Key Concepts#
The Quickstart showed what brainmass does. This page builds the mental model so you know why each piece exists and how they fit together. Five ideas carry almost everything:
units (brainunit) <- every quantity carries a physical unit
|
v
*Step model --drive--> Simulator --> trajectories (dict of arrays)
| ^
noise (optional) |
| duration -> steps, monitors, transient
v
Network (connectome -> coupling + delays, wraps a *Step)
|
v
Fitter (+ objectives) --> best parameters (gradient / gradient-free)
Read top to bottom: a model describes one region’s dynamics, a Simulator runs it, a Network couples many regions, and a Fitter tunes parameters to data. Units thread through all of them. Each section below is a few runnable lines.
import brainmass
import braintools
import brainstate
import brainunit as u
import jax.numpy as jnp
import numpy as np
from brainstate.nn import Param
# `dt` is global state. Setting it once lets the Network below size its delay
# buffers at construction time; the Simulator is still given an explicit dt= too.
brainstate.environ.set(dt=0.1 * u.ms)
An NVIDIA GPU may be present on this machine, but a CUDA-enabled jaxlib is not installed. Falling back to cpu.
1. Units everywhere (brainunit)#
brainmass quantities carry physical units via
brainunit (imported as u). A duration is
200 * u.ms, a distance is 30 * u.mm, a conduction speed is 10 * u.mm / u.ms. Units
are checked at composition time, so a dimensionally wrong expression fails loudly instead of
silently producing nonsense. The integration step dt is itself a unit-aware quantity.
duration = 200.0 * u.ms
dt = 0.1 * u.ms
# duration / dt is a dimensionless number of steps -- this is exactly how the
# Simulator turns a run length into an integer step count.
n_steps = duration / dt
print("duration / dt =", n_steps, "(dimensionless)")
# A speed has length/time units; distance / speed is therefore a time (a delay).
delay = (30.0 * u.mm) / (10.0 * u.mm / u.ms)
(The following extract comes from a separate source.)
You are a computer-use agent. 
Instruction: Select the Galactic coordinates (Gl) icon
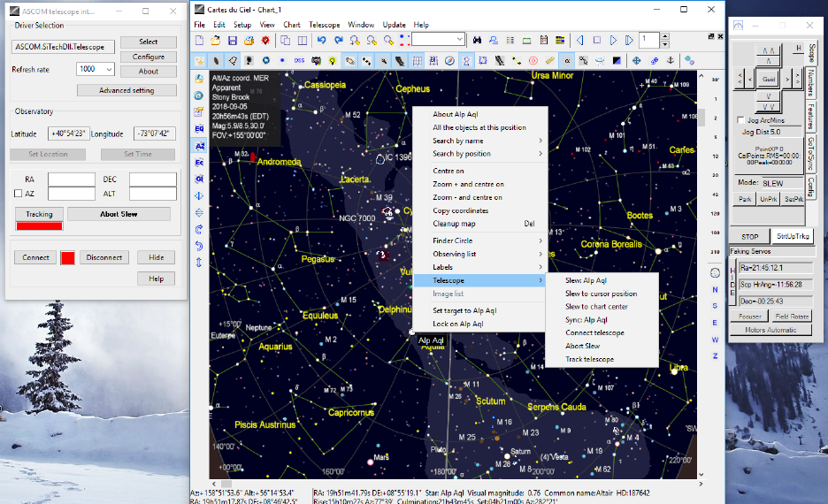click(200, 179)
print("delay = distance / speed =", delay)
duration / dt = 2000.0 (dimensionless)
delay = distance / speed = 3. ms
2. The *Step model contract#
Every neural-mass model is a *Step class implementing one update step of its
differential equations. The contract is small and uniform across all 20+ models:
Piece |
What it is |
|---|---|
|
construct, sized for |
|
allocate / reset the hidden states (call before stepping) |
|
advance the state by one |
|
read a state variable (e.g. |
You rarely call init_all_states/update by hand — the Simulator does — but seeing them
once demystifies what the orchestration layer drives. brainmass.list_models() enumerates
every model with its category and number of state variables.
node = brainmass.HopfStep(in_size=3, a=0.25, w=0.3) # 3 regions
with brainstate.environ.context(dt=0.1 * u.ms):
node.init_all_states() # allocate hidden states x, y
node.update() # one step
print("state x after one step:", node.x.value) # shape (3,)
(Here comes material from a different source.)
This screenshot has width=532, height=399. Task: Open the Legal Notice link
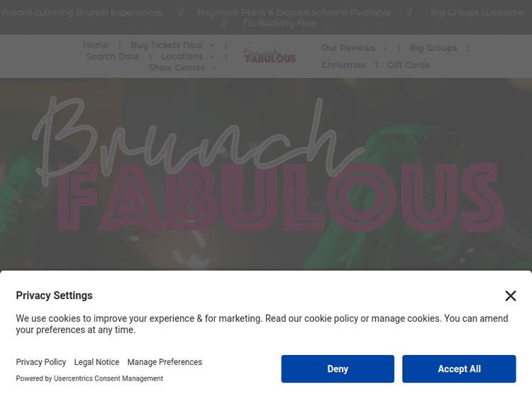(x=96, y=362)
# Discover models programmatically.
models = brainmass.list_models()
print("number of models:", len(models))
print("Hopf record:", next(m for m in models if m.name == "HopfStep"))
state x after one step: [0. 0. 0.]
number of models: 20
Hopf record: ModelInfo(name='HopfStep', category='phenomenological', n_state_vars=2, use_case='Oscillation onset, rhythm generation')
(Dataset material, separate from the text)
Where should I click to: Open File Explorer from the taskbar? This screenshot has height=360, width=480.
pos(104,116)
3. Simulator — duration, monitors, transient#
The Simulator collapses set dt → init states → loop → collect into
one run call. Three knobs cover most needs:
duration— a unit-aware time; the number of steps isduration / dt.monitors— what to record each step: a list of state names (['x']), a callablelambda m: ...for a derived observable (returned under'output'), or a dict.transient— a leading warm-up window (a duration or a step count) to discard, so you keep only the settled dynamics.
It returns a plain dict mapping each monitor name to its stacked trajectory, plus a 'ts'
time axis — a valid JAX pytree, safe to return through jit/grad/vmap.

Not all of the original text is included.